Head coach? Ken Whisenhunt. At the turn of the century (and yes, it feels weird typing that) Mike Mularkey was the next great coaching phenom and Whisenhunt was an anonymous tight ends coach only recognizable to family, friends, and a couple of co-workers. Mularkey, like Gregg Williams before him, took the Bills job – also known as, "Where promising coaching careers go to die" – and saw his stock plummet faster than you can say, "J.P. Losman." Whisenhunt graduated to Steelers offensive coordinator and in two seasons positioned himself as the next hot coaching prospect. Like Mularkey, Whisenhunt loves gadget plays, but unlike his predecessor, he's less inclined to call the triple-reverse option on third-and-three that invariably would result in an Amos Zereoue eight-yard loss.

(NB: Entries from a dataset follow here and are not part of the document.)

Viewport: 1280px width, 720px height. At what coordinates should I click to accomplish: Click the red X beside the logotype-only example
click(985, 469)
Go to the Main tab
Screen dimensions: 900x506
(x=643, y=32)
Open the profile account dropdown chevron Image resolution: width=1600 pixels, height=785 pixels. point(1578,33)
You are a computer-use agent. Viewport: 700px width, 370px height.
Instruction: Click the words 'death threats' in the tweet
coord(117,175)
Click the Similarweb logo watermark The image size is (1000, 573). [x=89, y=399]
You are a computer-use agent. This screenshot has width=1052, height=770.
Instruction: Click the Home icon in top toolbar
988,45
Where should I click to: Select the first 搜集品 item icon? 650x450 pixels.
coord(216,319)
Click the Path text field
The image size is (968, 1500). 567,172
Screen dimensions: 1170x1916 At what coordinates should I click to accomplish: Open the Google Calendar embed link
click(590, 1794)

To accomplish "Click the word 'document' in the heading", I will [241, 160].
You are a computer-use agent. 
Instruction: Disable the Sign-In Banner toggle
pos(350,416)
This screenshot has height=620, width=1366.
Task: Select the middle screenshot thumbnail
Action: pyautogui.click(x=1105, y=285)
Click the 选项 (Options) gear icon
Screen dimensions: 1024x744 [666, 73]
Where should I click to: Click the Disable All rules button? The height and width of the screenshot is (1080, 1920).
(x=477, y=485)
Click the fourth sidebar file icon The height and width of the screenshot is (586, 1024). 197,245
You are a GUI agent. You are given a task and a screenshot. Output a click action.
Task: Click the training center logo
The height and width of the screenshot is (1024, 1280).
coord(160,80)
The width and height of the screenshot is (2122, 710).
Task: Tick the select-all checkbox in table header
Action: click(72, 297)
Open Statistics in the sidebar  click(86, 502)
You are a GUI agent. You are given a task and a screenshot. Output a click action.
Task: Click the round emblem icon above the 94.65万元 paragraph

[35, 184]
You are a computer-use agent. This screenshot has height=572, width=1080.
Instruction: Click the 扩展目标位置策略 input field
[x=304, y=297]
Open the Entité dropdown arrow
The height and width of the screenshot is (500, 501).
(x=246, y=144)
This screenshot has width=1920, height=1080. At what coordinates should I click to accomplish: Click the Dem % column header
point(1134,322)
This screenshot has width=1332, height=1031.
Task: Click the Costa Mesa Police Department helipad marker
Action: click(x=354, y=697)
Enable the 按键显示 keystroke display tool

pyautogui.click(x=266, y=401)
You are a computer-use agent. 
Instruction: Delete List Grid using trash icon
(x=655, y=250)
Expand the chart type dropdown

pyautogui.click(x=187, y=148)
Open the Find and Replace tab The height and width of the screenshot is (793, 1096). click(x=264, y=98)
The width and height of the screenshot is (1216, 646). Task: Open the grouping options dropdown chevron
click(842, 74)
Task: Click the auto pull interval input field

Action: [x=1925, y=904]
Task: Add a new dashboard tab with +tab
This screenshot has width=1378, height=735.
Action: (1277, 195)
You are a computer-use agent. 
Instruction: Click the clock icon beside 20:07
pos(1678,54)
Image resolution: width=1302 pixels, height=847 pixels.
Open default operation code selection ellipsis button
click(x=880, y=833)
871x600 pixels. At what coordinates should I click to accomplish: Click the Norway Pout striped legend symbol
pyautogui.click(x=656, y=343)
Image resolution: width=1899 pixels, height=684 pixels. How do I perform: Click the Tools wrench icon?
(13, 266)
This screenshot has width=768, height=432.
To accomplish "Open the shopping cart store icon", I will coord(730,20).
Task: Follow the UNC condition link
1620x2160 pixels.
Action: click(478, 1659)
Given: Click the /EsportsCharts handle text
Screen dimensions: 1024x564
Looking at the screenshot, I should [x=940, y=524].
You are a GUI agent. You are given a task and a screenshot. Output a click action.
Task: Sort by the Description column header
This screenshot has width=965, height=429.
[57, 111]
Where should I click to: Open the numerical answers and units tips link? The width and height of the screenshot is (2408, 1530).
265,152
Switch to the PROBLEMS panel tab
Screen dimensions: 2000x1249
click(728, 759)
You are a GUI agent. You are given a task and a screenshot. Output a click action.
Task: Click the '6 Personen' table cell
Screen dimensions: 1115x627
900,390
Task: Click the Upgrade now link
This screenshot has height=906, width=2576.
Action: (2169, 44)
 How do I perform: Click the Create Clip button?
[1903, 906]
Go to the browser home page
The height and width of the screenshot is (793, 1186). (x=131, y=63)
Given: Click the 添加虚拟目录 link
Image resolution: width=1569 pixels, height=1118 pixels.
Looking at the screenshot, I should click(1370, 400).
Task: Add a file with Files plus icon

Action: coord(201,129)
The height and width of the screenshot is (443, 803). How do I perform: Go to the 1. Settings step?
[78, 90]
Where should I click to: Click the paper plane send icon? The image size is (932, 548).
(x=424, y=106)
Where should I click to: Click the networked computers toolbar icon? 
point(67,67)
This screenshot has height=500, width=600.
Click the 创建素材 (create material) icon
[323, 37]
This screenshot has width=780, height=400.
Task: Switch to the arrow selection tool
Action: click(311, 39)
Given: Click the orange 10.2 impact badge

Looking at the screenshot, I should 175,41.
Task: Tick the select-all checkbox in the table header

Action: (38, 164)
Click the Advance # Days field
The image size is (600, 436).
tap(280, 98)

And if the Steelers hired Whisenhunt as the head coach, who becomes the offensive coordinator? Two names come to mind. Obviously Russ Grimm would be an option, although he might consider a lateral move at this stage of his career one not worth making. A more intriguing option – at least for me – would be Mark Whipple. He's currently the quarterbacks coach, but he's a smart guy who's spent two years in the system and he has a great track record at the college level. Plus, between Whisenhunt, who has a civil engineering degree from Georgia Tech, and Whipple, a Brown alumnus, the Steelers would clean up in Blockbusters.

Let's also assume for the sake of discussion that Dick LeBeau follows Cowher to Toronto and Whisenhunt needs a new defensive coordinator. How about Darren Perry? He's intimately familiar with the system – as both a player and coach – looks to be well-respected by his players, and in the few times I've heard him speak, he seems like a pretty sharp dude.

In a perfect world I'd love to see Cowher stay in Pittsburgh forever, but there's a better chance of Santonio Holmes not getting arrested at least one more time before training camp. If Cowher does leave, I'd wish him well – unless he ends up in Washington – and be thankful for all the good things he accomplished in Pittsburgh. But I'm getting ahead of myself. I'll cross that bridge when I get to it.